With the streaming ouput APIs, the caller has full control over the output of the compression or decompression stream. It can choose when to receive new data.
When using the streaming APIs that operate on file-like or stream objects, it is important to consider what happens in that object when I/O is requested. There is potential for long pauses as data is read or written from the underlying stream (say from interacting with a filesystem or network). This could add considerable overhead.
Thread and Object Reuse Safety¶
Unless stated otherwise, ZstdCompressor
and ZstdDecompressor
instances
cannot be used for temporally overlapping (de)compression operations. i.e.

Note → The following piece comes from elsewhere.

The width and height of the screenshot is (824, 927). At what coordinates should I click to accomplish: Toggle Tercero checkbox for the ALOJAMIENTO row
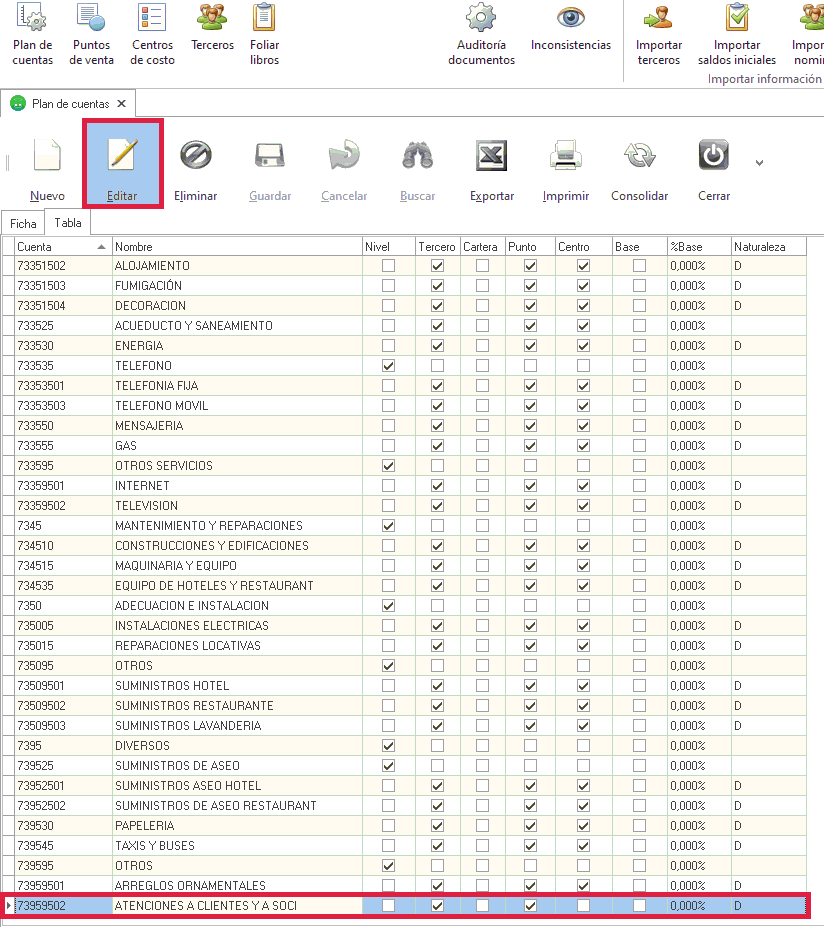(437, 266)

if you start a (de)compression operation on an instance or a helper object
derived from it, it isn’t safe to start another (de)compression operation
from the same instance until the first one has finished.
ZstdCompressor
and ZstdDecompressor
instances have no guarantees
about thread safety. Do not operate on the same ZstdCompressor
and
ZstdDecompressor
instance simultaneously from different threads. It is
fine to have different threads call into a single instance, just not at the
same time.
Objects derived from ZstdCompressor
and ZstdDecompressor
that
perform (de)compression operations (such as ZstdCompressionReader
and
ZstdDecompressionWriter
) are bound to the ZstdCompressor
or
ZstdDecompressor
from which they came and are therefore not thread safe
by extension.
Some operations require multiple function calls to complete. e.g. streaming
operations. A single ZstdCompressor
or ZstdDecompressor
cannot be used
for simultaneously active operations. e.g. you must not start a streaming
operation when another streaming operation is already active.
If you need to perform multiple compression or decompression operations in
parallel, you MUST construct multiple ZstdCompressor
or ZstdDecompressor
instances so each independent operation has its own ZstdCompressor
or
ZstdDecompressor
instance.
The C extension releases the GIL during non-trivial calls into the zstd C API. Non-trivial calls are notably compression and decompression. Trivial calls are things like parsing frame parameters. Where the GIL is released is considered an implementation detail and can change in any release.
APIs that accept bytes-like objects don’t enforce that the underlying object
is read-only. However, it is assumed that the passed object is read-only for
the duration of the function call. It is possible to pass a mutable object
(like a bytearray
) to e.g. ZstdCompressor.compress()
, have the GIL
released, and mutate the object from another thread. Such a race condition
is a bug in the consumer of python-zstandard. Most Python data types are
immutable, so unless you are doing something fancy, you don’t need to
worry about this.
Performance Considerations¶
The ZstdCompressor
and ZstdDecompressor
types maintain state to a
persistent compression or decompression context. Reusing a ZstdCompressor
or ZstdDecompressor
instance for multiple operations is faster than
instantiating a new ZstdCompressor
or ZstdDecompressor
for each
operation. The differences are magnified as the size of data decreases. For
example, the difference between context reuse and non-reuse for 100,000
100 byte inputs will be significant (possibly over 10x faster to reuse contexts)
whereas 10 100,000,000 byte inputs will be more similar in speed (because the
time spent doing compression dwarfs time spent creating new contexts).